With regard to the further adjournment from June 25th to today’s date, I don’t think it was unreasonable for the Court to excuse the two paramedics who were involved with the matter of the summit this past summer, but again that occasioned a further delay through no fault of the applicant. And so we find ourselves now at September 24th, almost 20 months after the date that Mr. W. was charged.

There were a number of other points raised by counsel in submissions, but in my view, those would be the most significant considerations for the Court.

On the issue of prejudice, the applicant submits that the concept of prejudice underlies the right to be tried within a reasonable time and the prejudice can be inferred from the length of the delay; the longer the delay, the more likely the inference that the inference will be drawn. This is not a situation where the applicant had to endure pre-trial incarceration or any restrictive bail conditions. But I believe this is a situation where the Court can infer prejudice both from the length of the delay itself and the fact that he has had counsel throughout who has had to make a number of appearances on his behalf.

There was a time in these proceedings when counsel would provide an affidavit with statements attached with the billing information or accounts.
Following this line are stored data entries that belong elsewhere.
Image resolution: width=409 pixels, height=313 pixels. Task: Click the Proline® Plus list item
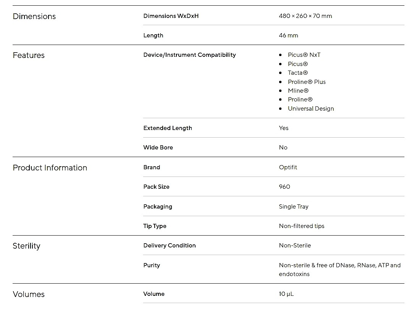307,82
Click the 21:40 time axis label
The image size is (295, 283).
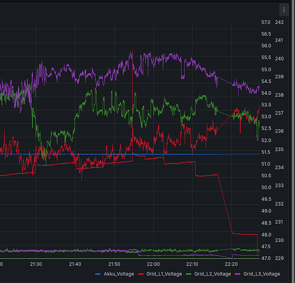(75, 264)
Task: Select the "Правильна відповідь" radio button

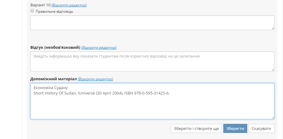Action: tap(32, 11)
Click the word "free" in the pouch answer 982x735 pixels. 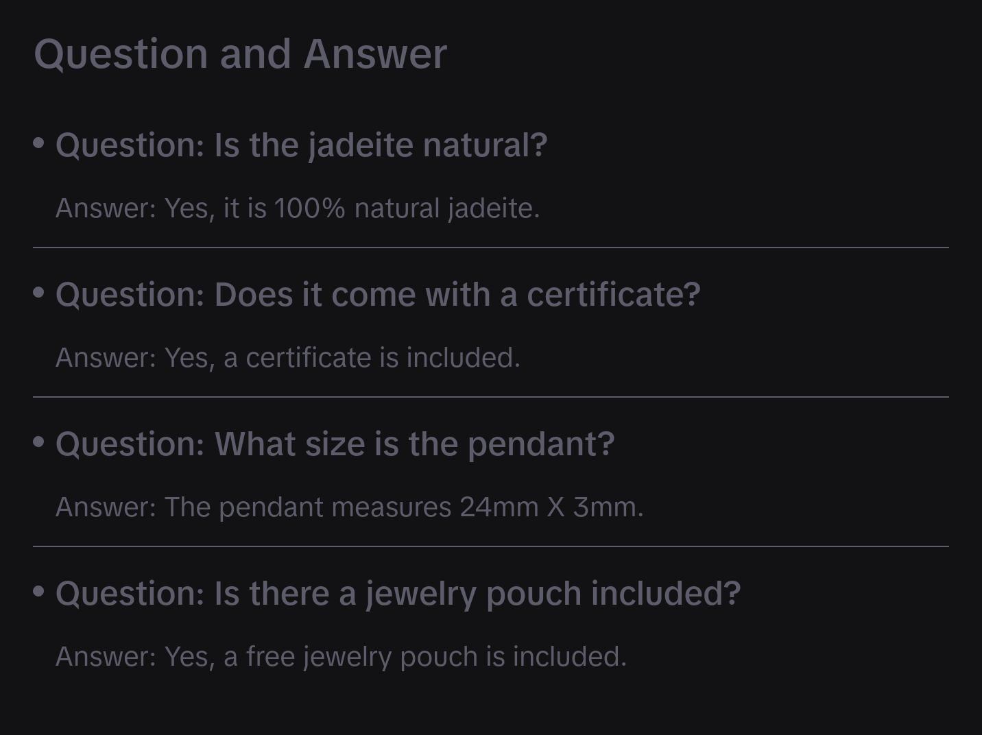tap(271, 657)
I must say I was not very comfortable with that particular approach, I think that’s something that the Court doesn’t need to get involved in. The Court can infer that experienced counsel in matters of this nature is likely not working for free and that each Court appearance is going to come with a cost and the more appearances, the greater that cost, regardless of whatever – with a particular client, and also the very fact that the – as the length of the delay increases, as I’ve stated, in other decisions, in a situation where an accused may have to testify, then the Court would have a concern about the ability to recall, in addition to the obvious stress of having the matter hanging over them for that length of time.
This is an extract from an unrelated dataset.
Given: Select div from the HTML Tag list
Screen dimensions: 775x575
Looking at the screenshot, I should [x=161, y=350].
In terms of society considerations, we are dealing with a serious matter. We don’t have to look very far to get an appreciation for the type of carnage that impaired driving can cause. Society obviously has an interest in these matters being prosecuted, that is an interest that has to be balanced against the applicant’s right under the Charter to have his trial within a reasonable amount of time. I agree with Mr. Humphreys’ submission as well that it’s not simply a case of the Court saying “X number of months, crosses that line and anything outside of that, you go one way or the other” there are, I would say, many factors that the Court has been asked to consider in matters of this nature. Every case does turn on its own factors, the information before me in this matter is that there was an accident and that the readings taken were in fact quite high. But coming back to the analysis, it’s my finding, in all of the circumstances that I have considered in this matter, that the Charter rights of Mr. W., the 11 (b) rights to a trial within a reasonable time have in fact been breached in these circumstances and I find that even at it’s highest, taking the Crown’s assessment of time and what should be considered a neutral factor, I come away with a period of 16 months, just under 16 months if I subtract some of those time periods that ought not to be counted against the Crown. It is my view that a delay of that period of time, particularly when we’re also considering the factor of this being a third trial date, is unreasonable in all the circumstances. For those reasons then, I will grant a stay pursuant to section 24 of the Charter, the counts will be stayed at this time.